Presentation: Hyperkalemia has few outward signs and symptoms until potentially lethal cardiac arrhythmias manifest. Initial EKG changes include flattened P waves and peaked T waves. Widening of the QRS complex is a later finding and demands immediate intervention, as it portends the imminent onset of ventricular fibrillation.
Treatment: A serum K+ of 6.5 mmol/L or greater is a medical emergency and must prompt immediate intervention. The patient must be placed on continuous EKG monitoring. Initial treatment should consist of intravenous administration of 50% dextrose in water, 10 units of regular insulin, and calcium gluconate, as well as inhaled β-adrenergic agonists like albuterol. Insulin, glucose, and β-agonists drive K+ from the extracellular space into the intracellular space, while calcium gluconate increases the excitability threshold of the myocardium, protecting against arrhythmias. If these measures are unsuccessful, hemodialysis may be required. Slowly developing hyperkalemia not severe enough to warrant intravenous interventions may be treated with oral sodium polystyrene sulfonate, which causes a slow enteral K+ wasting.

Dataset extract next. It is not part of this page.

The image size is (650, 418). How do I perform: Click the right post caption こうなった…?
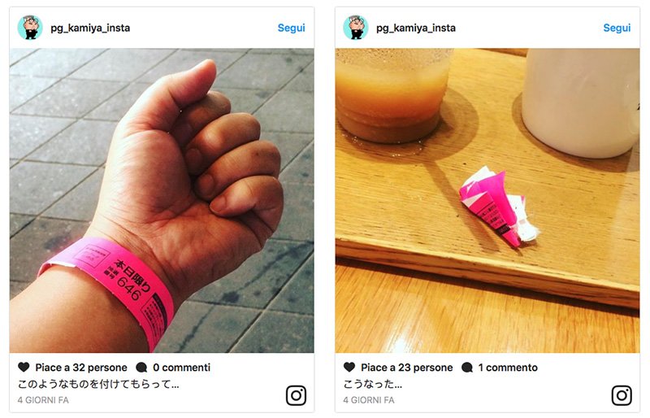click(x=373, y=384)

Magnesium: The magnesium ion (Mg2+) is an essential cofactor in many of the most important biochemical reactions in the body. Adenosine triphosphate (ATP) must be bound to Mg2+ to be biologically active. Mg2+ is required for every step of DNA transcription and translation, nerve conduction, ion transport and Ca2+ channel activity. Approximately 50%-60% of total body magnesium is found in the bones. The large majority of the rest is intracellular, and approximately 1% is extracellular. A constant proportion of dietary Mg2+ is absorbed by the gut. If gut absorption exceeds Mg2+ needs, the excess is excreted by the kidneys. If dietary intake is insufficient the kidney retains Mg2+, with urinary levels dropping to nearly zero.